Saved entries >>
-.-.-
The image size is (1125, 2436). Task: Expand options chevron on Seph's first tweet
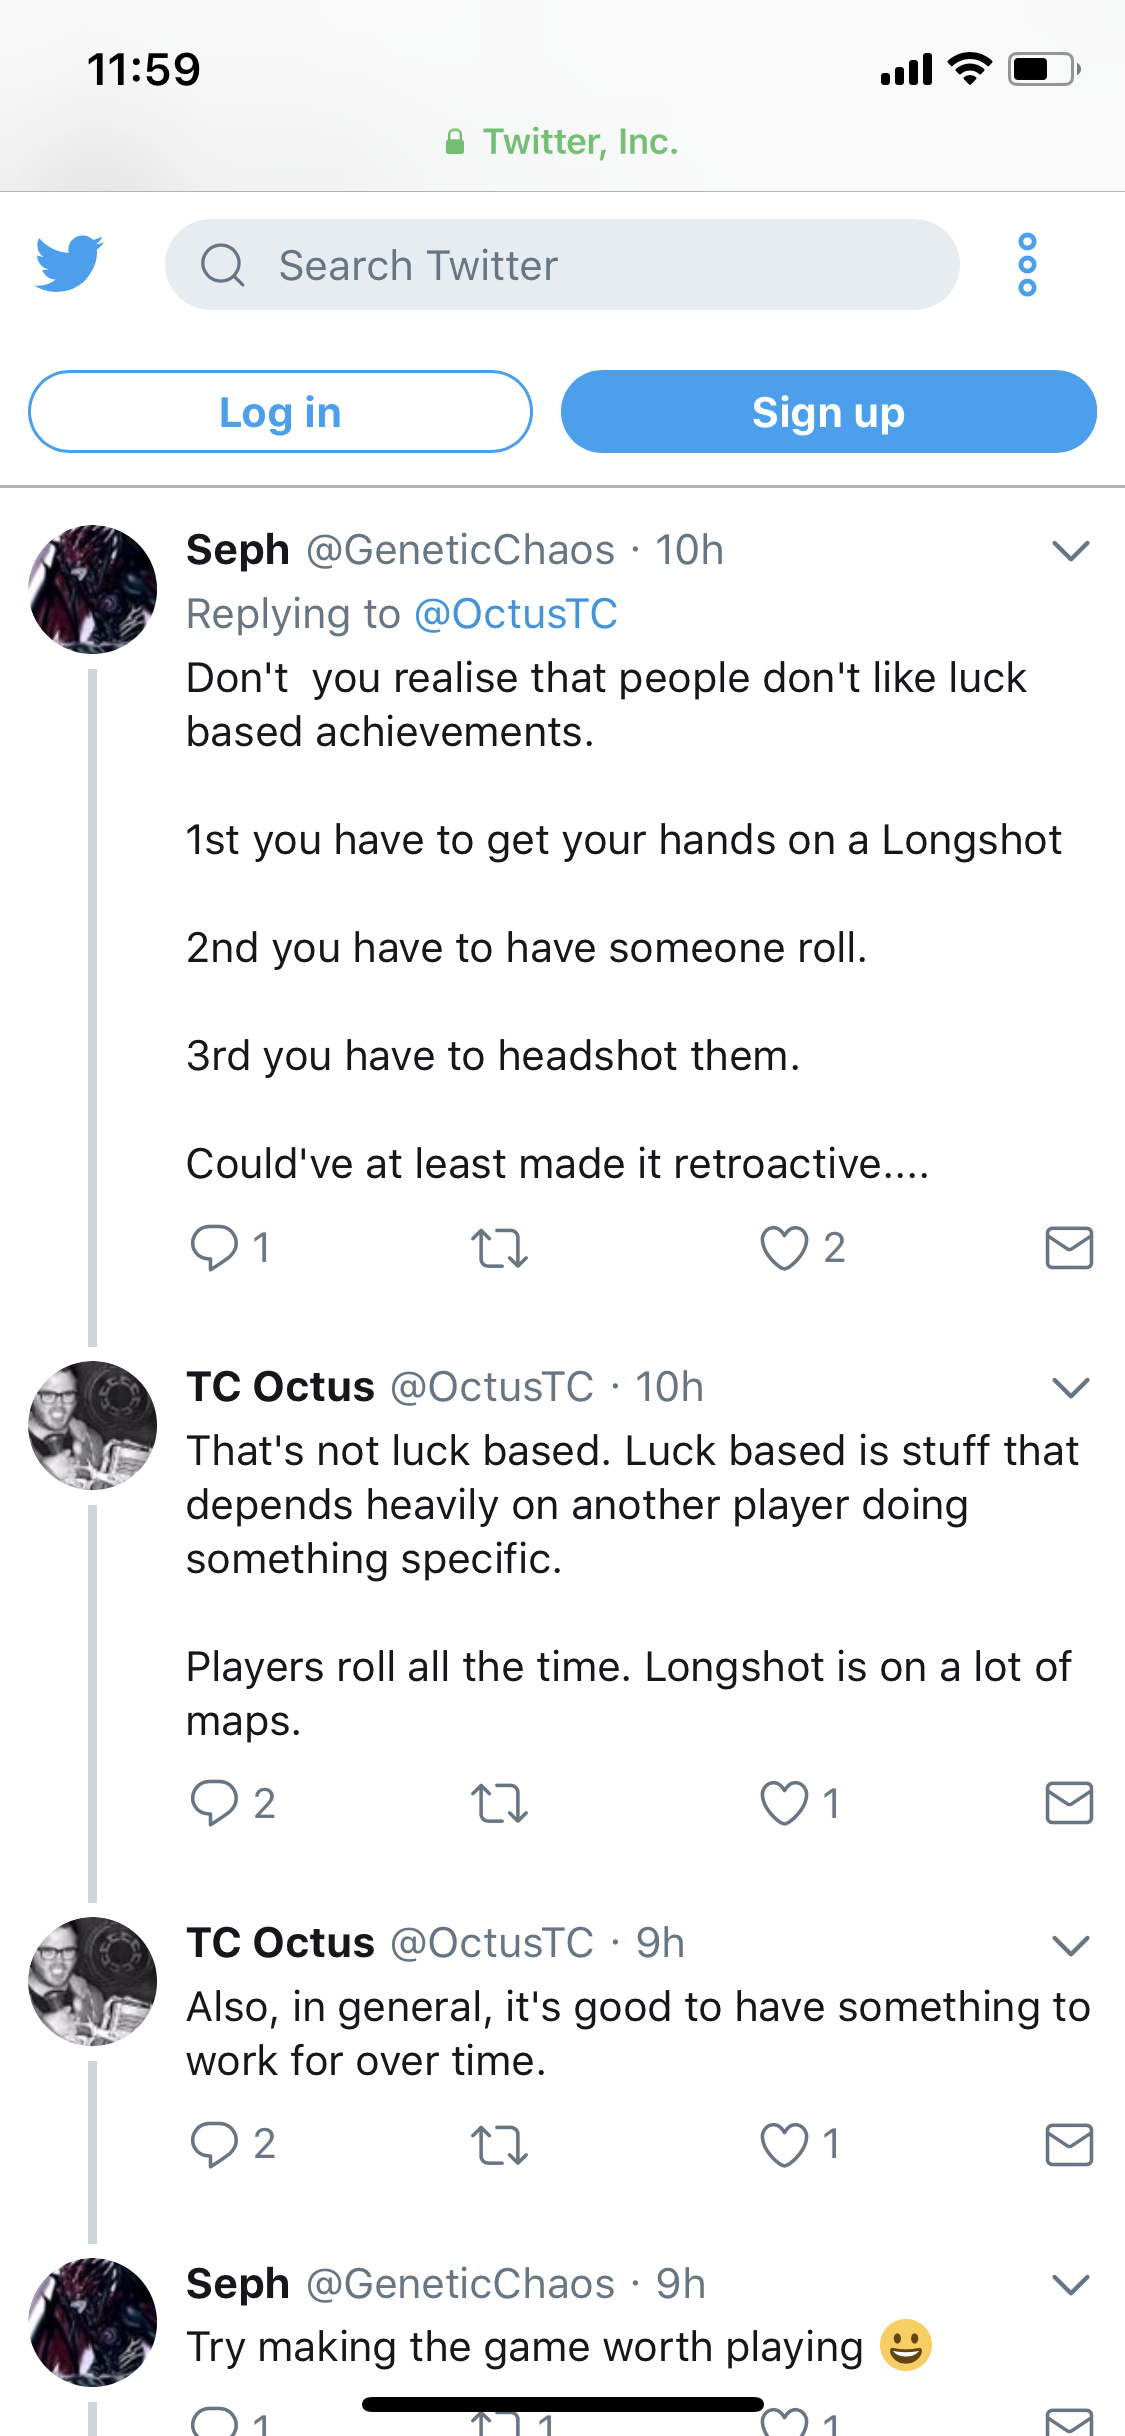click(x=1070, y=551)
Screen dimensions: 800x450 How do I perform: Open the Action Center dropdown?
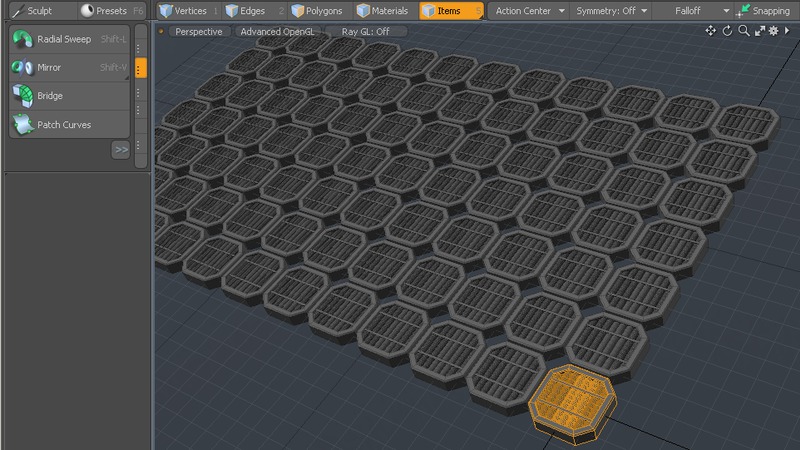coord(530,11)
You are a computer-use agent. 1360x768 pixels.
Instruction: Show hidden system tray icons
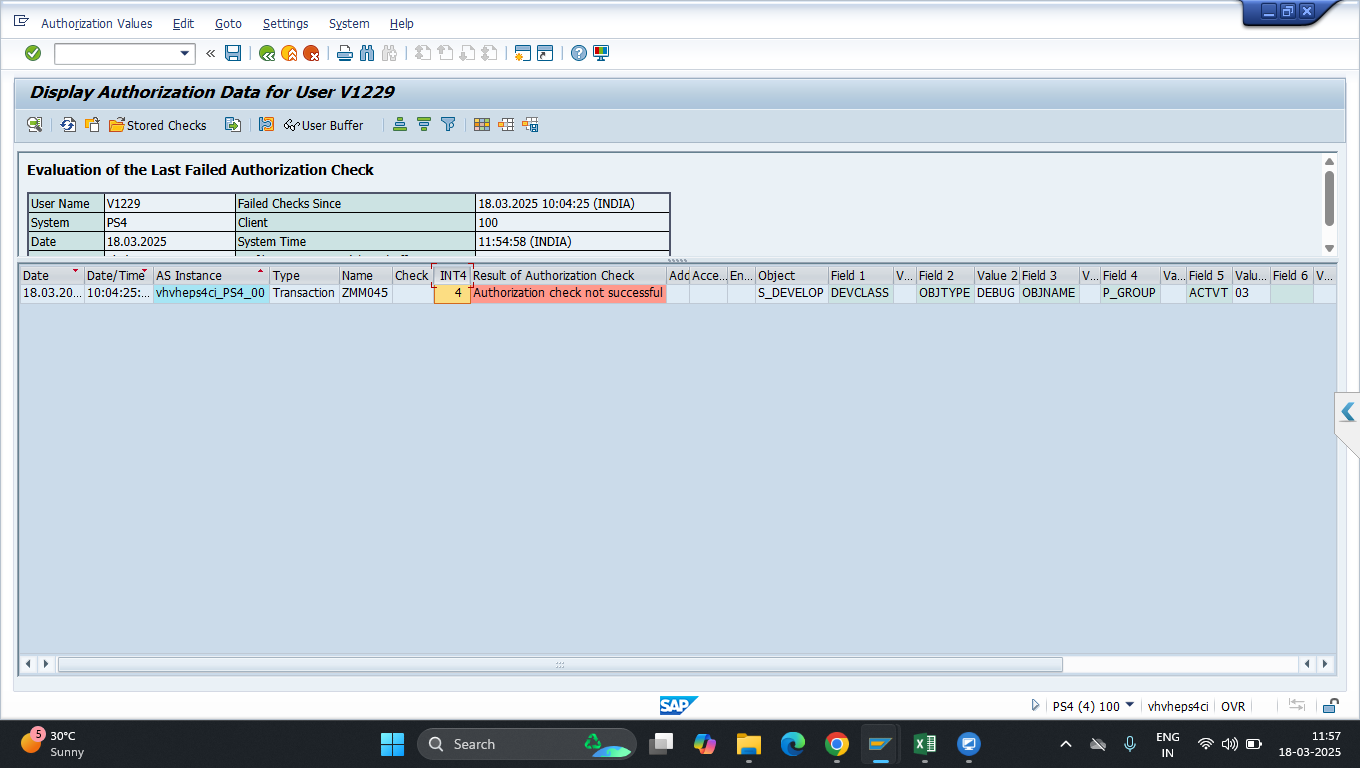pos(1066,744)
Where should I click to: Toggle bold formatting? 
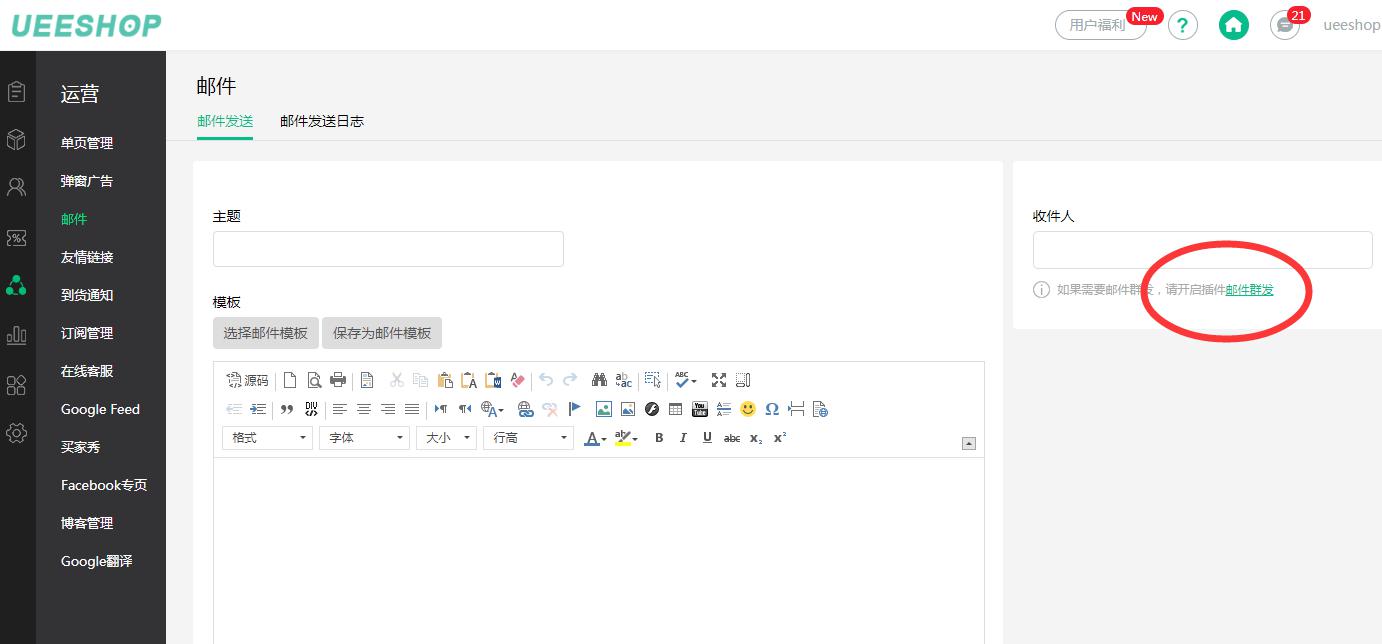pyautogui.click(x=659, y=438)
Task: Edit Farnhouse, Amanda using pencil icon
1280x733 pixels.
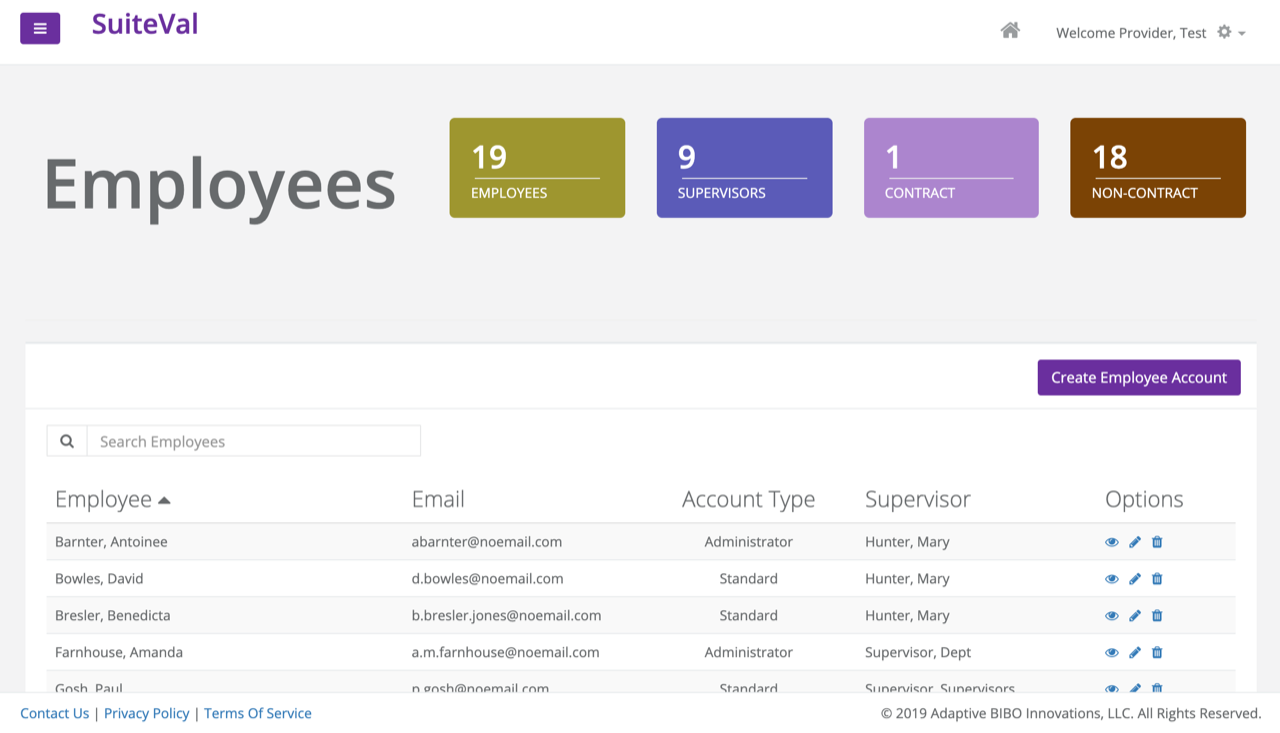Action: click(x=1135, y=653)
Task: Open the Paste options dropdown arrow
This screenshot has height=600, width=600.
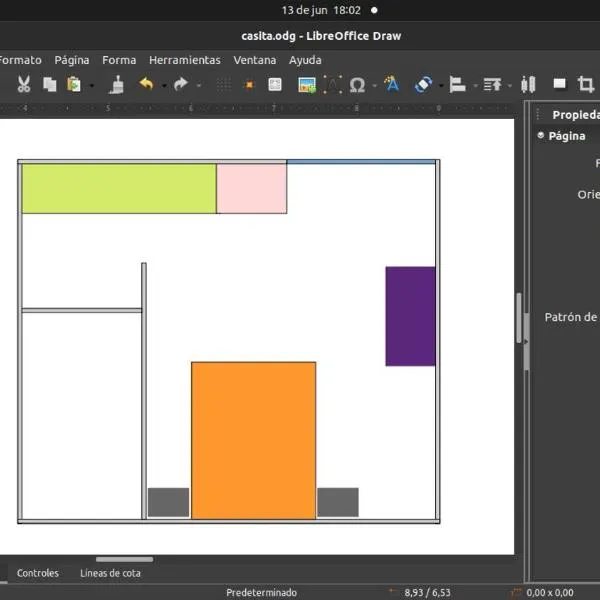Action: (x=91, y=86)
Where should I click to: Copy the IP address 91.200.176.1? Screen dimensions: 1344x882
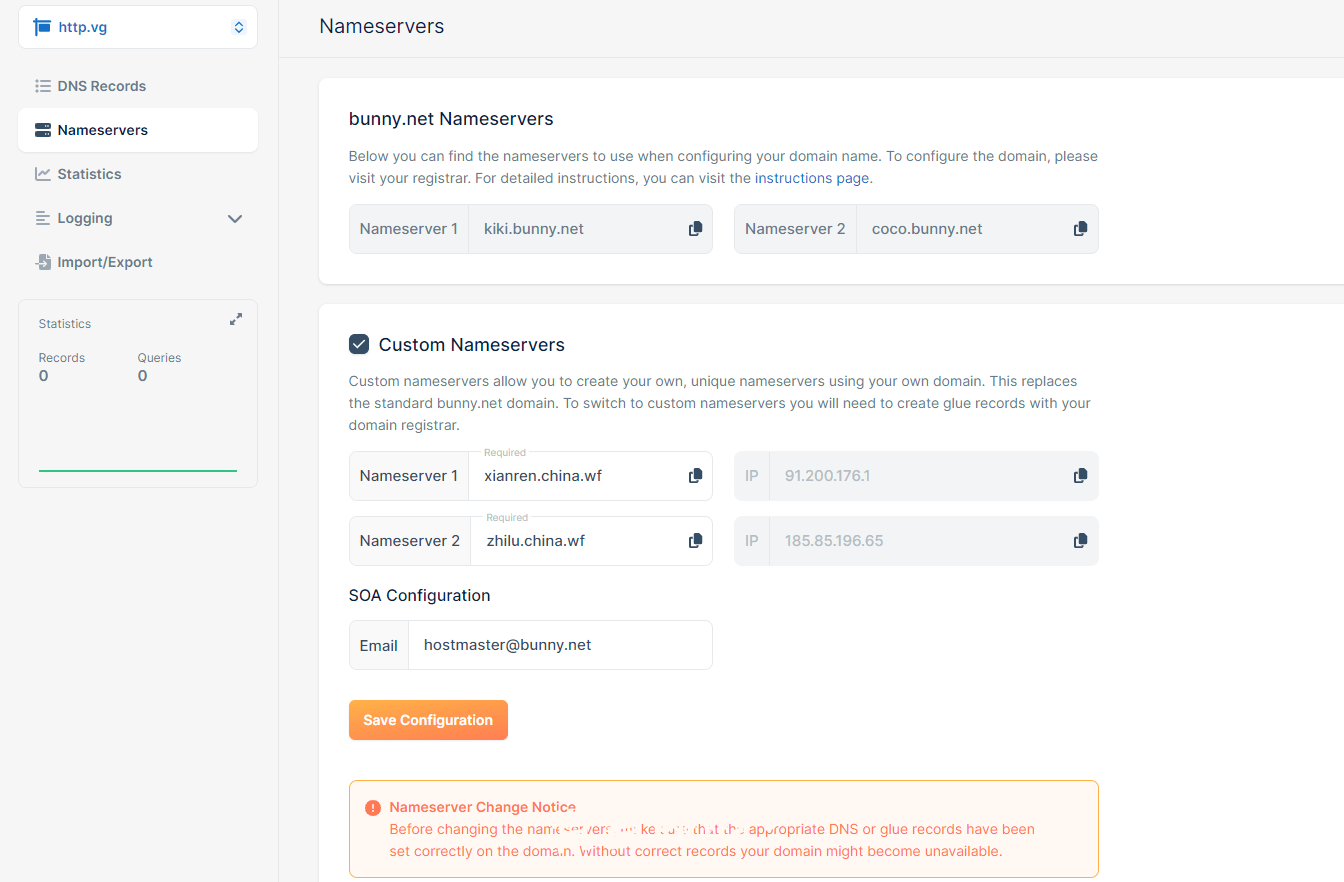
-.-.-
The records above are to be reproduced exactly; the pictures are to be left out.

Output >>
The image size is (1125, 2436). Task: Expand options chevron on Seph's first tweet
click(x=1070, y=551)
Screen dimensions: 800x450 How do I perform: Open the Action Center dropdown?
coord(530,11)
You are a computer-use agent. 1360x768 pixels.
Instruction: Show hidden system tray icons
pos(1066,744)
Where should I click to: Toggle bold formatting? 
pyautogui.click(x=659, y=438)
Task: Edit Farnhouse, Amanda using pencil icon
1280x733 pixels.
Action: click(x=1135, y=653)
Task: Open the Paste options dropdown arrow
This screenshot has height=600, width=600.
Action: (x=91, y=86)
Where should I click to: Copy the IP address 91.200.176.1? Screen dimensions: 1344x882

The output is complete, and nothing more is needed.